Dr. Good adds, p. 381, "In effect, the whole of the actual knowledge possessed at any time, appears to have been traditionary: for we may well doubt whether, without such a basis to have built upon, philosophy would ever have started any well grounded opinion in favor of a future state. And this traditionary knowledge seems to have been of two kinds, and both kinds to have been delivered at a very early age of the world-the immortality of the soul, and the final resurrection of the body. From the preceding sketch it seems reasonable to suppose that both these doctrines (unquestionably beyond the reach of mere human discovery) were divinely communicated to the patriarchs; and amidst the growing wickedness of succeeding times, gradually forgotten and lost sight of: in some quarters one of them being slightly preserved, in some quarters the other, and in one or two regions, both. In this last division it is highly probable we are to class the Hebrews at the epoch of Moses: and hence, perhaps, the reason why neither of these doctrines is specially promulgated in any part of his institutes. But in subsequent times both appear to have lost much of their force even among this ple." We agree with the Dr. that human wisdom
never could have started any well-grounded opinion of a future state," either founded on the immortality of the soul, or the final resurrection of the body. But he certainly is mistaken, in asserting, that the resurrection of the body is not taught by Moses, for our Lord blamed the Sadducees for not learning it from God's words to Moses at the bush. How is it then accounted for, that this doctrine is taught in those early inspired writings, yet the immortality of the soul and the orthodox heaven and hell for disembodied spirits are not taught? The Dr. traces them to remote tradition, to Egyptian records, and at last risks the assertion, that they probably had their origin in a very early divine communication, which has not come down to us. He thinks, the immortality of the soul and the final resurrection of the body, were gradually forgotten and lost sight of amidst the growing wickedness of succeeding times. He says, "they retained their place among the Jews in the days of Moses," and assigns this as the reason "why neither of these doctrines is specially promulgated in any part of his institutes." But if the resurrection of the body, lost its force among the Jews, it was not because their sacred books did not teach it, by his own showing. No wonder it lost its force among them, when it came to be blended with the heathen doctrines of the immortality of the soul and their heaven and hell for disembodied spirits. In the very same way the doctrine of the resurrection has lost much of its force among Christians, nor will its force return, until these doctrines are laid aside.

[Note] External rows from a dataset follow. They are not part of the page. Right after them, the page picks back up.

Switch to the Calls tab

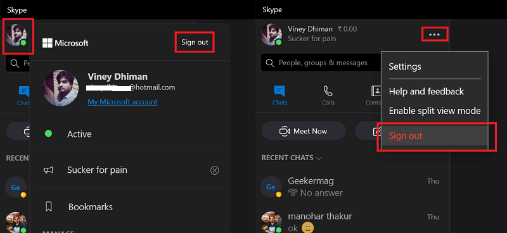[x=328, y=96]
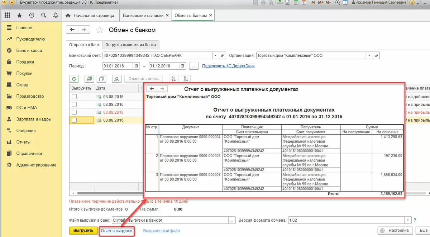Expand the Организация dropdown list
The height and width of the screenshot is (237, 430).
[369, 56]
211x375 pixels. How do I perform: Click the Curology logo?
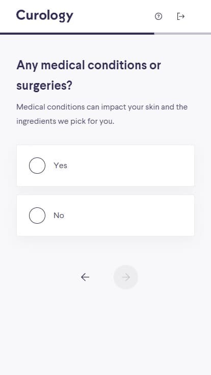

Such is the account of the origin of the orthodox heaven and hell for disembodied spirits, and given, too, by one of its advocates. I leave our orthodox brethren to say, if I, or any other man ought to be. lieve it on such authority.
3d. The only thing which remains to be shown is-how these heathen traditions came to be incorporated with the Christian religion. It is evident they prevailed many ages before Christ appeared, and prevailed both among Jews and Gentiles at the commencement of the gospel dispensation. See a quotation in my First Inquiry, from Dr. Campbell, where he shows the Jews had imbibed many of the heathen opinions, ch. i. sect. 3. When the gospel began to be preached among all nations, the converts made to it had imbibed such heathen traditions, and in fact had been brought up in them. It was impossible it could be otherwise. It is also a fact, susceptible of the most satisfactory proof, that the first fathers of the church were all attached to the Platonic philosophy, which then generally prevailed. Some of those fathers spoke in the highest terms of Plato and his doctrines, and it is said Plato perfected the doctrine of the immortality of the soul. Augustine confessed, that the books of the philosophers were very useful to him in facilitating his understanding of some orthodox truths. Eusebius avers, that Plato even penetrated into the doctrine of the trinity. The early fathers, such as Clemens Alexandrinus, Tertullian, Origen, are all allowed to have been Platonists. That Christianity soon became corrupted from the philosophy of the times is universally allowed by all sects of Christians in the present day. I have only room for one brief extract from Enfield's History of Philosophy, p. 13, 14. "Among the first Christians, who were industriously employed in disseminating the divine doctrine of their master, the subtilties of Gentile philosophy obtained little credit. But very soon after the rise of Christianity, many persons who had been educated in the schools of the philosophers becoming converts to the Christian faith, the doctrine of the Grecian
sects, and especially of Platonism, were interwoven with the simple truths of pure religion. As the Eclectic philosophy spread, heathen and Christian doctrines were still more intimately blended, till, at last, both were almost entirely lost in the thick clouds of ignorance and barbarism which covered the earth; except that the Aristotelian philosophy had a few followers among the Greeks, and Platonic Christianity was cherished in the cloisters of monks. About the beginning of the eleventh century, a new kind of philosophy sprung up, called the scholastic, which, while it professed to follow the doctrine of Aristotle, corrupted every principle of sound reasoning, and hindered, instead of assisting, men in their inquiries after truth."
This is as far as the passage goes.